Would There Be a President Obama or a Tea Party or a MoveOn without Network Neutrality?
By Cynthia Samuels on April 08, 2010
BlogHer Original Post
What do you want most for our future? More childcare, cleaner water, climate change, an MLK Memorial or a community playground? Do you hate the war in Afghanistan or Sarah Palin or the health care bill?
How much would we all know about any of these things -- or, thanks to BlogHer, about each other -- without the web? It's become our home, our quilting bee, our political club, comedy club, garden club, women's club, access to activism and knowledge and, well, life.
Big, and maybe dangerous, things may change here on the Web. And that matters not only because of our current online living habits, but also for everything that comes next. This week, a Federal Court has ruled, against the Federal Communications Commission, and companies like Comcast (which brought the suit) may slow down, or charge more for the loading of certain sites, (including high volume media sites like YouTube), and allow more speed for others who pay more at the front end, (presumably large companies and other institutions.)
In addition to the annoyance factor - waiting for lesser sites to load so there's more bandwidth for the Big Guys, having to pay premium rates to download etc - there are risks. One of the biggest is that sites for unpopular or minority-backed issues will "slow down" while entities like insurance or utility companies or major political parties buy the fast lane. Would those curious but not yet committed be willing to hang around while the "Dangers of Antibiotics in Hand Cleaners” or MoveOn sites inched along? In my era, it would have been those who opposed the Vietnam War whose message slowed to a crawl.

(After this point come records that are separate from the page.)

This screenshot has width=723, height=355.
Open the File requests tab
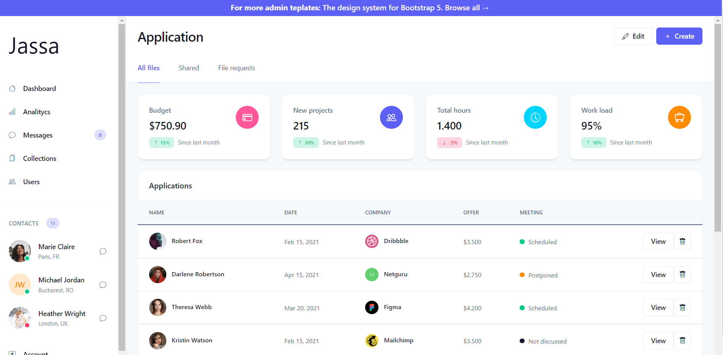coord(237,68)
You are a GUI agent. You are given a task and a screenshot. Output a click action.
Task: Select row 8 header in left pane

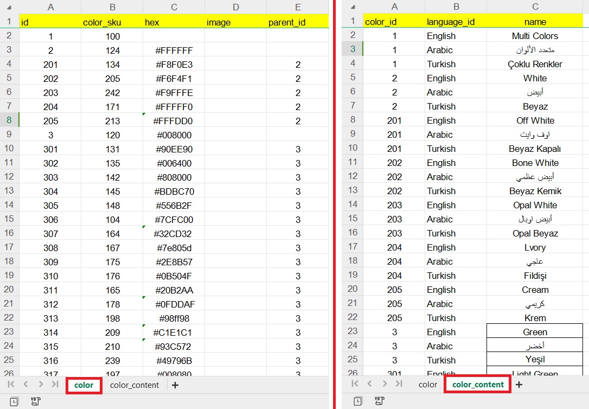point(10,120)
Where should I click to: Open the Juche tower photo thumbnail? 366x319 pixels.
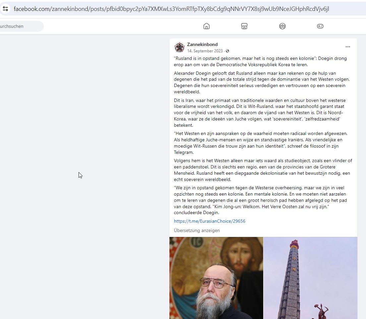(310, 278)
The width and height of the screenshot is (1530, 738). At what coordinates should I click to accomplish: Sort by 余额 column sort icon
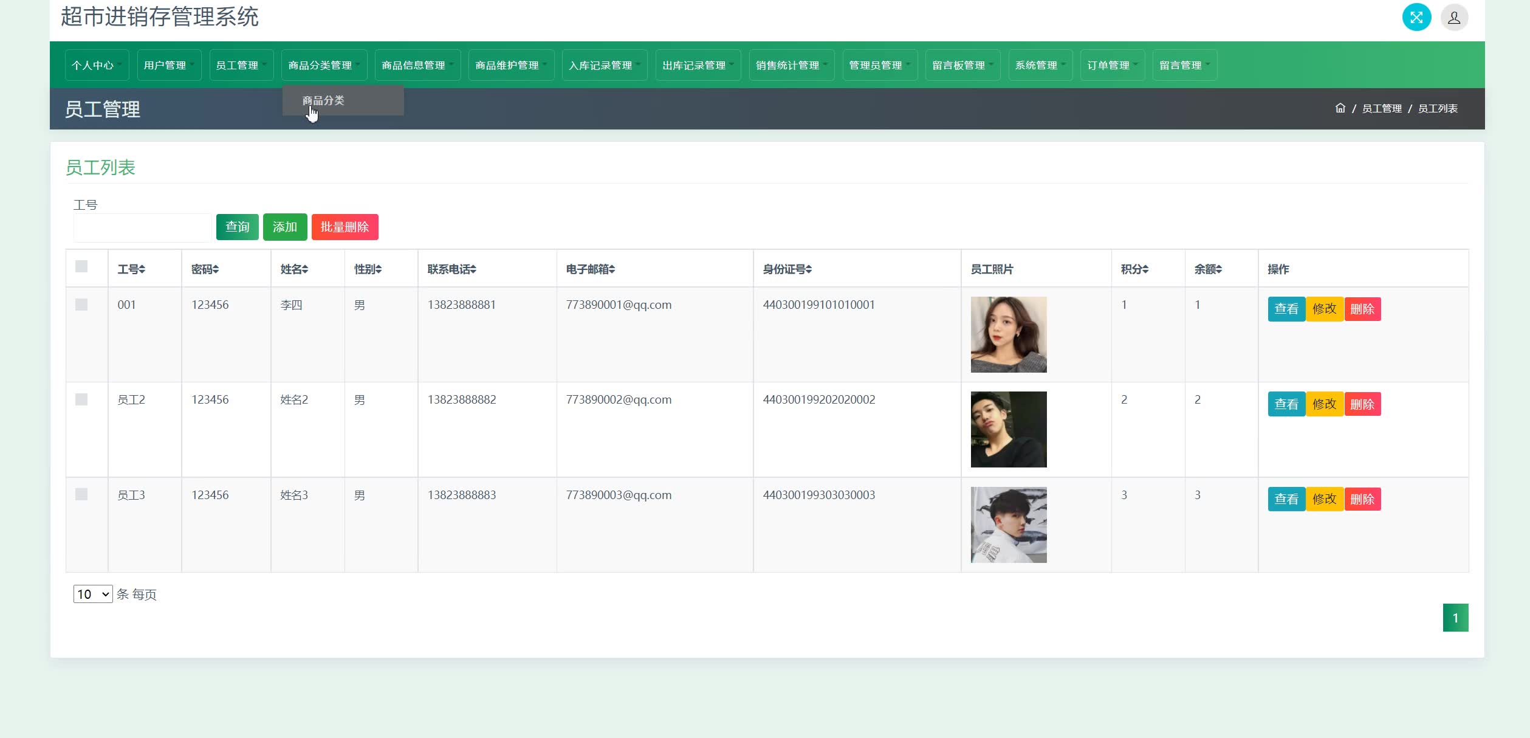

I'm particularly sensitive to this because in "my day", as an activist, we organized campuses against the war. That meant that teach-ins, (all-day learning sessions on the war held a campuses around the country), or marches had to be produced by telephone and snail mail and phone trees and regional meetings and "please join me at Nielsen Library at 8PM Sunday night to find out how to go to New Hampshire and campaign for Senator McCarthy's efforts in the Democratic Presidential Primary” fliers.
We were outclassed by the highly-resourced and powerful Democratic establishment that supported Lyndon Johnson and the war and had to spend endless hours cajoling, calling, walking dorm halls and dining rooms. When we organized student newspaper editors and class presidents to sign petitions against the war, it took weeks, because the draft had to be negotiated and distributed and renegotiated and re-distributed -- again by phone or mail. And even then, because "long distance" cost so much, we had to borrow flat-rate "WATS Lines" from sympathetic companies, colleges or non-profits and go to their locations to use them.
I've often thought what it would have meant to have the Internet back then. Groups from MoveOn to Tea Party to Motrin Moms have shown just how much more efficient political efforts can be online, and how the web has flattened the playing field. This new ruling threatens to change that.
I'm not the only one who believes this. Rep. Zoe Lofgren (D-CA) wrote on ZD net three years ago:
The Internet has revolutionized the way Americans communicate with one another and do business. It's just common sense to keep that revolution where it belongs -- in the hands of ordinary individuals instead of a handful of big corporations. America's Internet freedom depends on it.
Liza Sabater, at Culture Kitchen, reminds us of what such power can do in the hands of any media giant, like Rupert Murdoch. On the site where I work, Jessica Pieklo looks at both the decision and the future. Contributing Editor Morra Aarons wrote about it here back in 2006! And Virginia deBolt and Laura Scott have each posted about it more than once. All were alarmed at the prospect of a class-divided web.
Remember how the Obama campaign and the Tea Party were built: on an equal Internet where all ideas could be put out for consideration without extra charges or longer load times. Our modern democracy thrives on this - and with such a hostile, malfunctioning establishment, we need it more than ever. It’s a cliché to say that if we don’t remember history we repeat it but if we don’t fight to keep the Internet’s speed and resources equally available to all, we are endangering not only the pleasures of online life but also access to the tools to protect all that we value most.